No podemos no tener muy presentes algunas acciones que han tirado a la basura la riqueza nacional que hace falta a todos, primero a los pobres: cuántos miles de millones perdimos con la suspensión del aeropuerto internacional de la ciudad de México. Es una cantidad fabulosa, inimaginable, que no cabe en la mente de una persona sencilla.

Hay que ver todo el dinero que se inyecta a Pemex, una empresa que gratísima y obsoleta, lo que se destina al tren maya, a la refinería Dos Bocas, al aeropuerto Felipe Ángeles, tan limitado y pobre en la opinión de los científicos que sí saben, no de los políticos afines.

La gran conquista democrática, el ejercicio de la revocación de mandato es una maraña de contradicciones: ¿qué es lo que realmente quiere el primer mandatario? Es algo secreto su verdadera intención que podemos, sin embargo, conjeturar o adivinar.

No se trata de la revocación de mandato de parte de los ciudadanos que están hartos del presidente. Es una iniciativa propagandística para confirmar en el poder a alguien que ya está bien clasificado en los sondeos de opinión. Se van a gastar miles de millones de pesos para satisfacer la vanidad y los intereses de un mexicano y a sus hordas, mientras millones de mexicanos no tienen atención médica digna y eficiente ni les alcanza para comprar la canasta básica por una inflación que se le salió de control.

La luz de lo alto

Lo que Andrés Manuel pretende con su gran Transformación es el modelo de país que nos conviene o es un régimen de poder opresivo y totalitario de acuerdo a su ideología totalitaria y a su ambición de poder. Estos poderes terminan en la tiranía que significa exterminio, violación de derechos humanos, llegando hasta el exterminio en los campos de concentración y la muerte lenta de un pueblo por hambre de pan y de libertad.

Es abominable el recuerdo de los tiranos, Stalin, Hitler y entre nosotros la sucesión de Hugo Chávez, un Dios creó al hombre con sabiduría y los dirige con amor.

Hay que saber leer entre líneas, bajo la superficie del lenguaje populista y autocrático, las verdaderas intenciones de quitar los obstáculos para demoler la democracia e imponer el poder autoritario de un Caudillo que se toma por el salvador de México, que se pretende indispensable y dotado de cualidades y poderes divinos. Así como se creyó Luzbel que es padre de la mentira.

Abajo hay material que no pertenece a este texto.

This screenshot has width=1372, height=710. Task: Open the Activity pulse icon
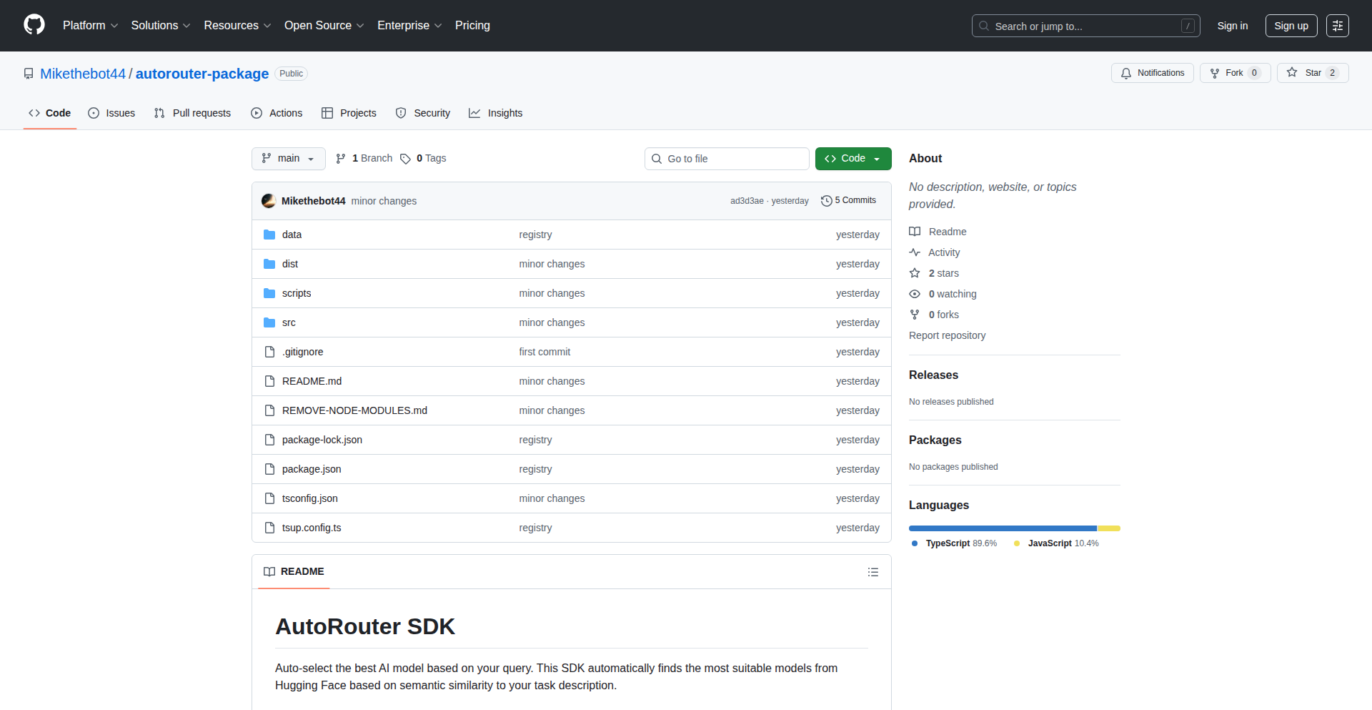coord(915,252)
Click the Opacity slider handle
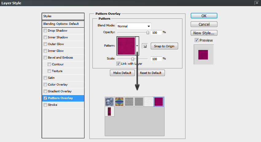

Todos los mexicanos sabios y demócratas debemos estar vigilantes y no dejar que el país caiga en la dictadura de izquierda o de derecha. Se cae fácil y rápidamente y después es eterno, imposible sacudirse el yugo del tirano, la navaja en el cuello, las botas que te pisotean, hay que voltear a Cuba.

Es de importancia absoluta servir a México y no a un individuo que promete todo y reparte el dinero de los impuestos, no a una tribu que no reflexiona y reacciona con las vísceras porque está fanatizada y aplauden cualquier gesto o palabra de su ídolo.

Ah, si los gobernantes tuvieran la fe de Jesucristo y recibieran de Dios su misión de gobernar, no para aplastar y enriquecerse y perpetuarse en el poder, olvidando la alternancia, sino para servir a los débiles y a los humildes y realizar en el país el Proyecto de Dios.

El presidente Joe Biden es católico y muestra conocimientos y convicciones de la fe de Jesucristo, aunque a veces cede como en el caso del aborto. México ha tenido presidentes católicos: puede la victoria y otros como Felipe Calderón. El Nuncio apostólico Cristoph Pierre afirmaba de este: México tiene un presidente católico.

En la fe de Cristo, tenemos criterios muy sólidos, recibidos de la sabiduría de Dios para velar por el progreso y la paz de México, Jesucristo. En Cristo tenemos el modelo de un buen presidente: está en medio de los suyos como el último de todos, como el que sirve, que lava los pies a sus discípulos.